# Building a GTO drift car



## drftmonkeyauto (Nov 21, 2009)

Ok so i have been building a 2006 GTO drift car, and so far its been awesome, i added headers, jba full exhaust, a roll cage, upgraded the rear calipers to wilwood 4 piston with a hydraulic e brake handle, diablo tune, kw coilovers, also i custom painted a GTO graphic on the side, but what i want to know is i want to remove the stock ignitions switch and put a switch and push button for the ignition, is this possible with the security key and other crap alarm stuff?


----------



## GM4life (Mar 18, 2007)

Your key is part of the security system of the GTO. It uses the ring on the igniton to send a signal through the "chip" and back through the key itself and it is read by the BCM. I'm trying to track down a schamatic on that part of the system. I wouldn't know how to by-pass it other than taking apart one of your keys building a insulated box for it and splice it into that part of the system to get it to start. In order to dis-arm the alarm you have to push the unlock button on your key, this keeps the alarm from going off. Its not like the old F-bodies where you can stick a resistor in there to bypass the Passkey set up. For the GTO your going to need a power on toggle switch seperate from the pushbutton start. I can't garruntee its that simple but its worth a try.
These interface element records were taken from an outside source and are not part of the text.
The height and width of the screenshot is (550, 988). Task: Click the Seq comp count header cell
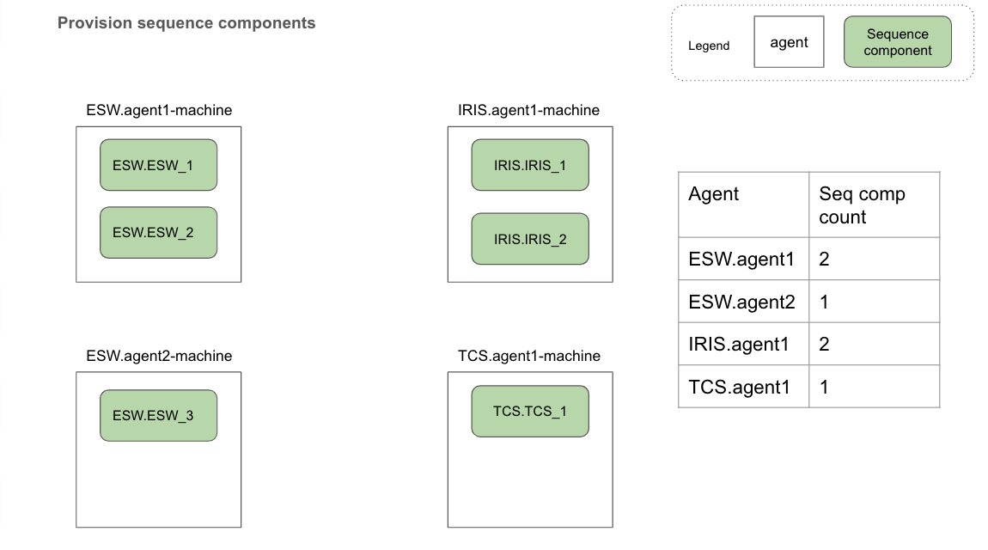click(874, 205)
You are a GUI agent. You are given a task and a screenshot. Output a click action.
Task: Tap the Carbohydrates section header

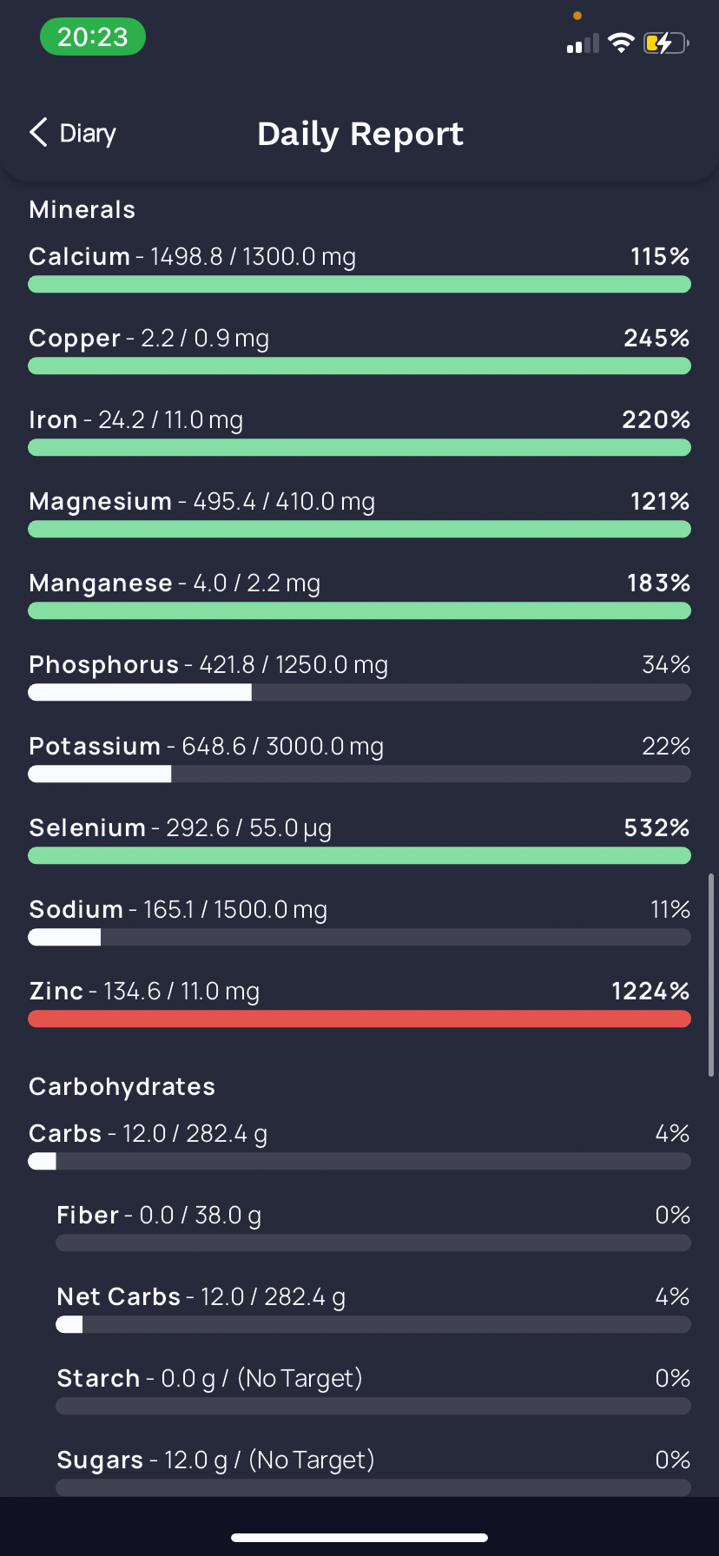[122, 1086]
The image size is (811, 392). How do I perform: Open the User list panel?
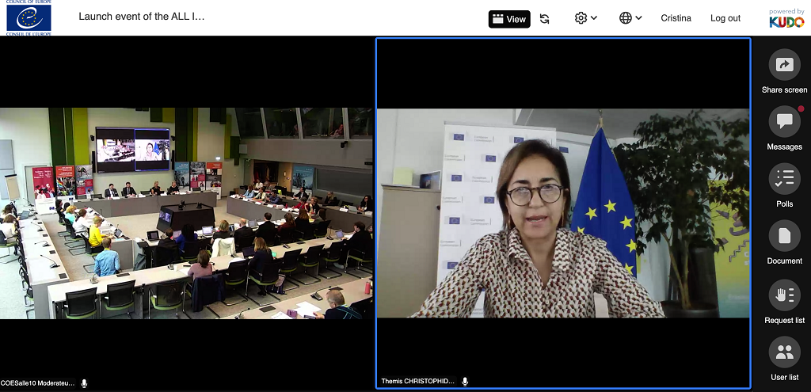coord(784,352)
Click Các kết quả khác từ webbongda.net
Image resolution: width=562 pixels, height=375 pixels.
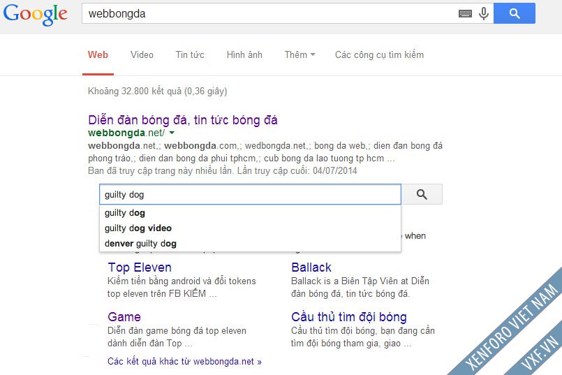tap(184, 362)
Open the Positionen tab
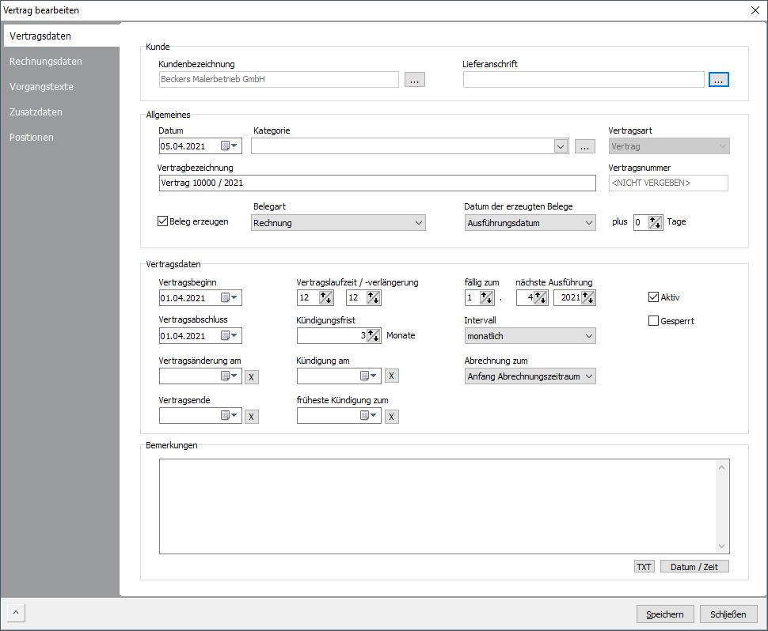 pos(32,138)
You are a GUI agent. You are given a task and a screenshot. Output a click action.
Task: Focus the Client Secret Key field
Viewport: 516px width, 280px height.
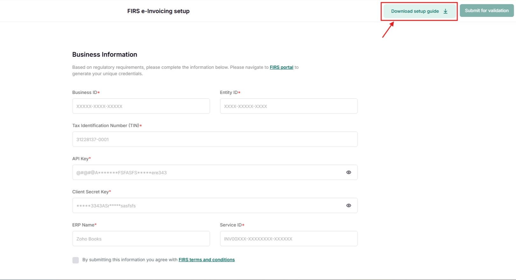[x=207, y=205]
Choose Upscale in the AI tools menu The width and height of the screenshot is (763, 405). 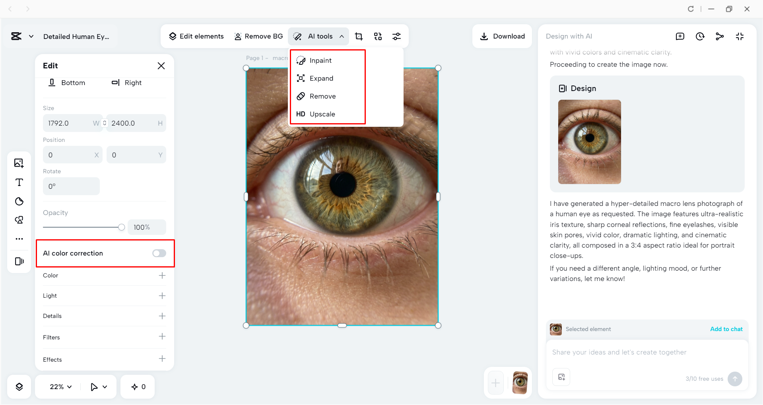(x=322, y=114)
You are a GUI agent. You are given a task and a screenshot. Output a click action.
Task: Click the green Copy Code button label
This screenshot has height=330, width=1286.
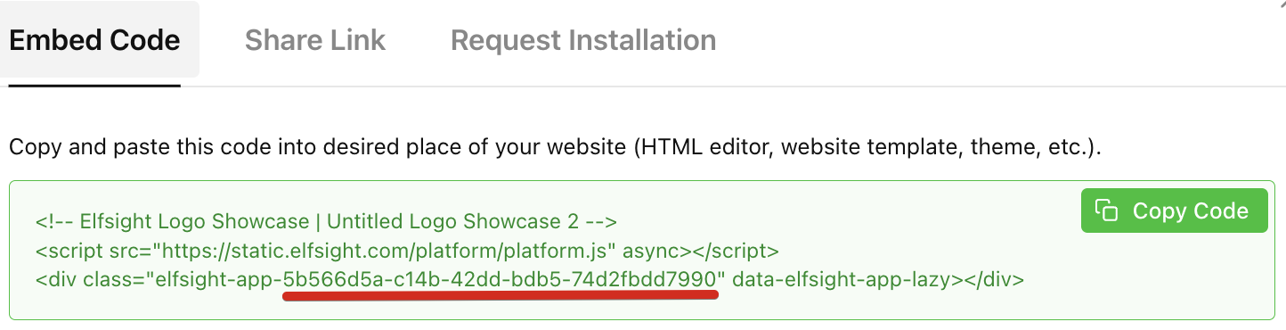1191,211
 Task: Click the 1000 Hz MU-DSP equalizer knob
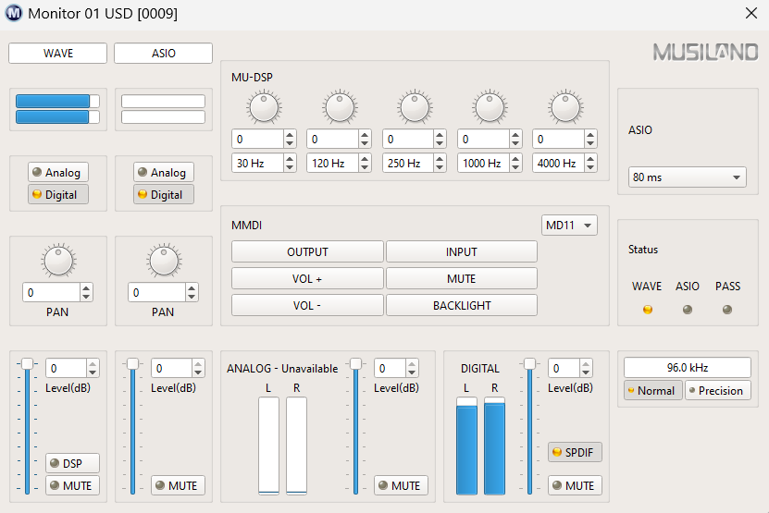click(490, 107)
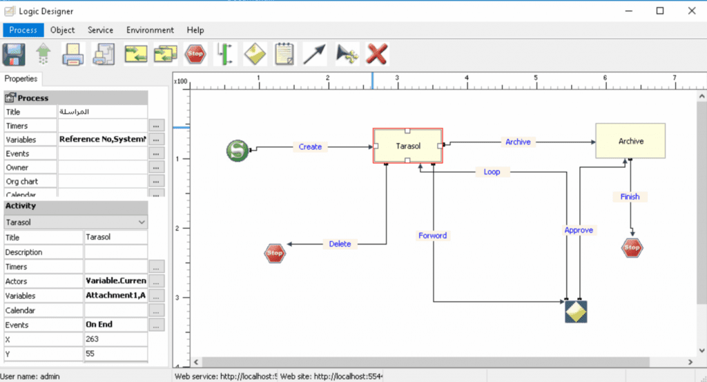707x382 pixels.
Task: Select the diamond decision node on canvas
Action: 576,312
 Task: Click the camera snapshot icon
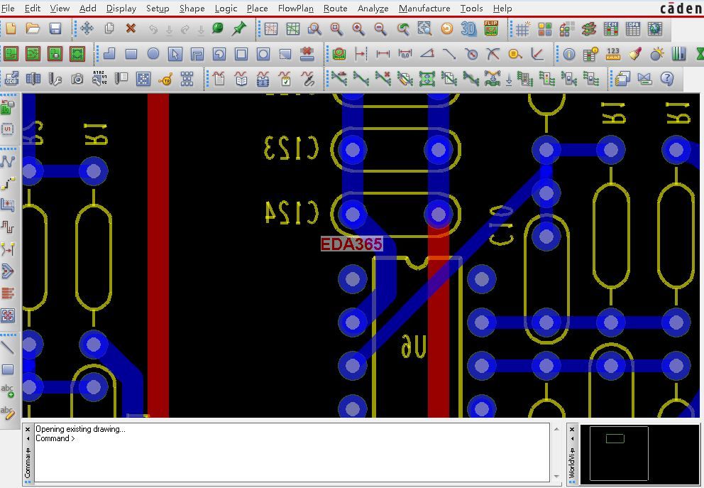pos(77,79)
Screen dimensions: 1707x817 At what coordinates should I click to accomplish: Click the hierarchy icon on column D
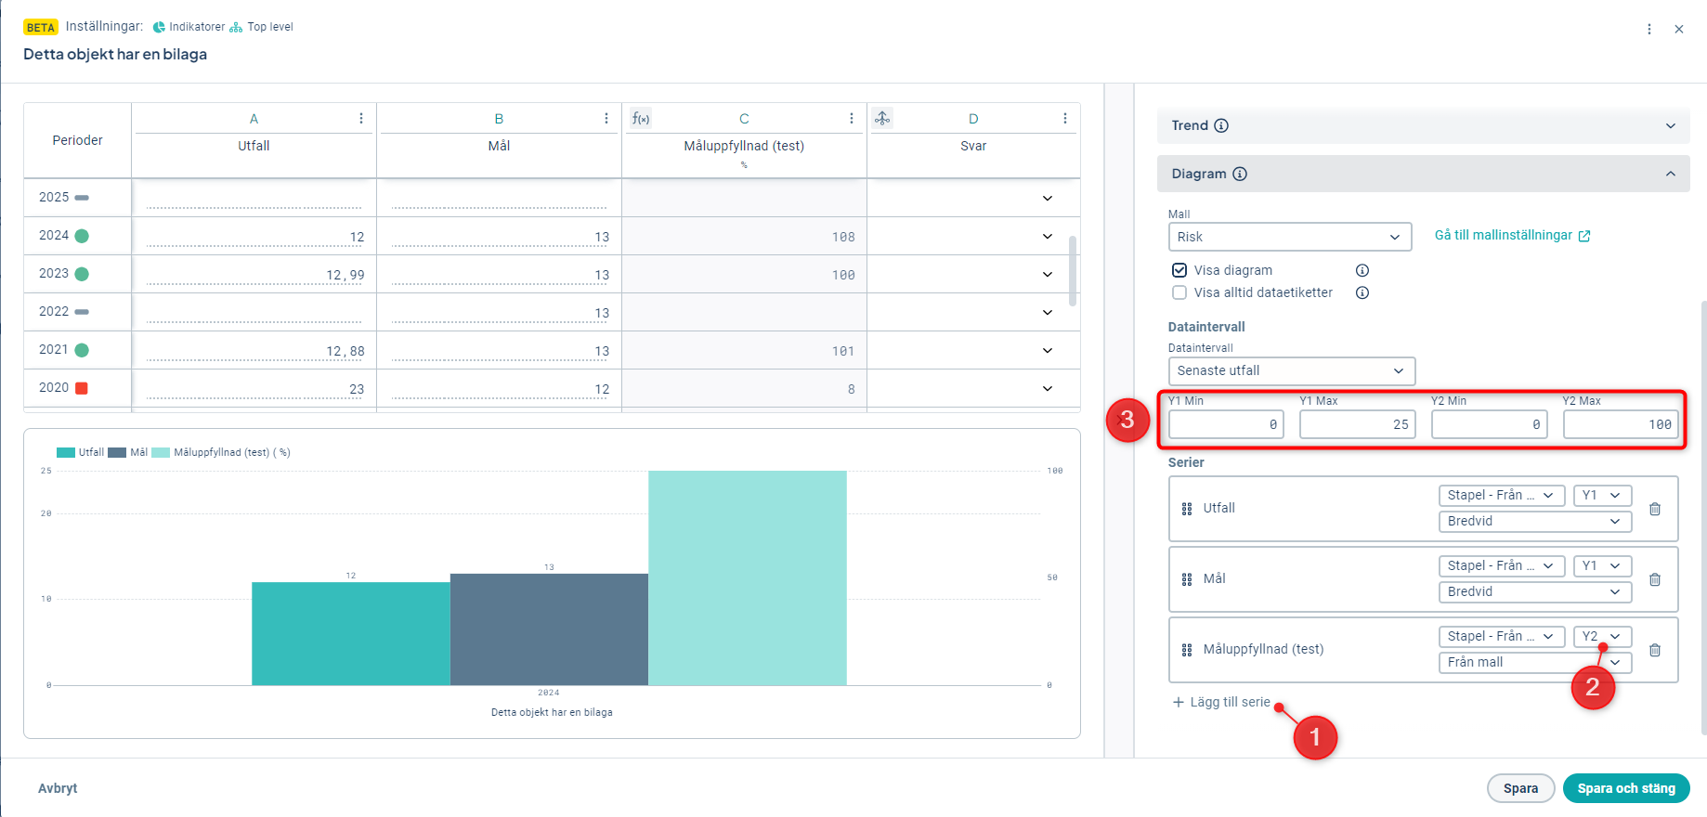[882, 118]
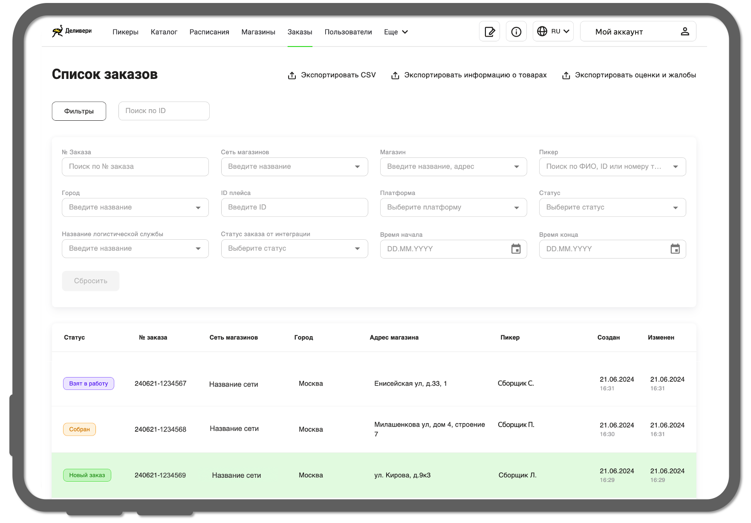Click the globe language icon
The width and height of the screenshot is (751, 523).
[542, 32]
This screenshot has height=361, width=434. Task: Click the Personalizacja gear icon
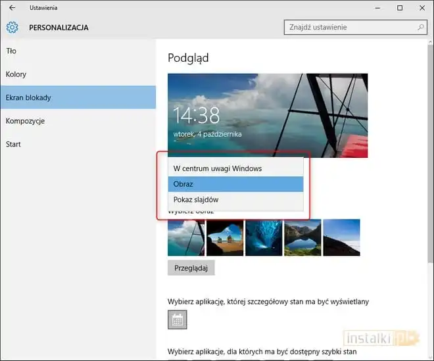[x=12, y=28]
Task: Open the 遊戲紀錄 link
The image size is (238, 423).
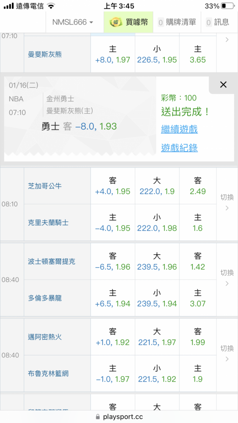Action: click(179, 148)

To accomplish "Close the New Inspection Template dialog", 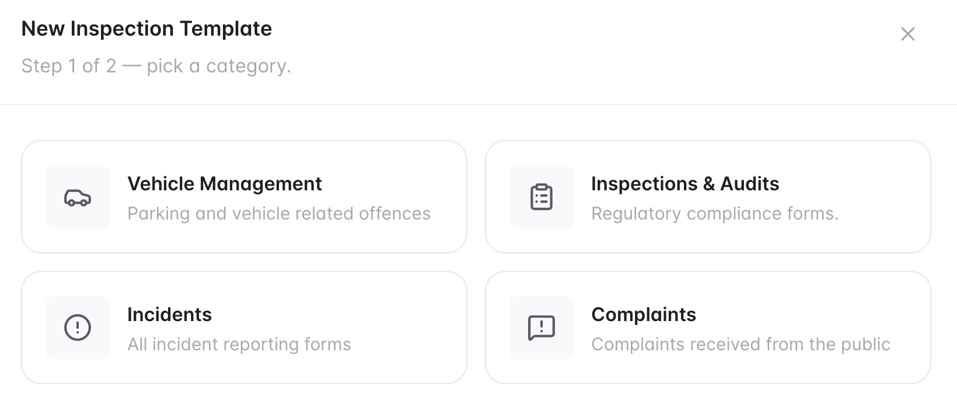I will 908,34.
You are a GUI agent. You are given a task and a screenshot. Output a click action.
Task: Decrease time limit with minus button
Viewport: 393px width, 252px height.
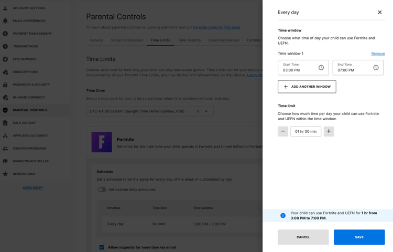283,131
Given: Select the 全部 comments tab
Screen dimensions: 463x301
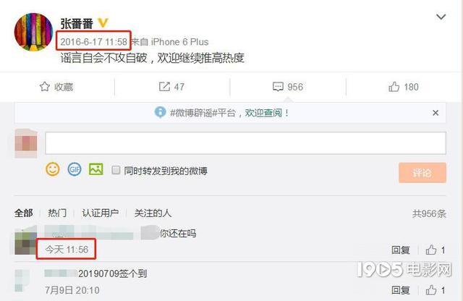Looking at the screenshot, I should pyautogui.click(x=24, y=213).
If you need wiring schematics let me know I can post it for you.

*FOUND IT:*


----------



## Rukee (Feb 8, 2007)

I wonder if you can use an immobilizer box for a remote starter system to by-pass the security system?
Something like this...
XK06 - Programmable Platform#06: GM Override Interface


----------



## Northeast Rod Run (Oct 29, 2008)

*Has to be said*

This thread is worthless without pics!!!


----------



## MJGTOWISH (Jun 15, 2006)

*I will have to agree on that....*


----------



## drftmonkeyauto (Nov 21, 2009)

just finished the roll cage and custom build a steering hub for after market steering wheels, will post pictures soon


----------



## KennedyKustoms (Feb 13, 2010)

drftmonkeyauto said:


> just finished the roll cage and custom build a steering hub for after market steering wheels, will post pictures soon


Where did you get a roll cage? I cannot find one anywhere for mine(04)


----------



## drftmonkeyauto (Nov 21, 2009)

i own a shop locally and i built it myself


----------



## Rukee (Feb 8, 2007)

drftmonkeyauto said:


> i own a shop locally and i built it myself


I think I hear a calling!  :cheers


----------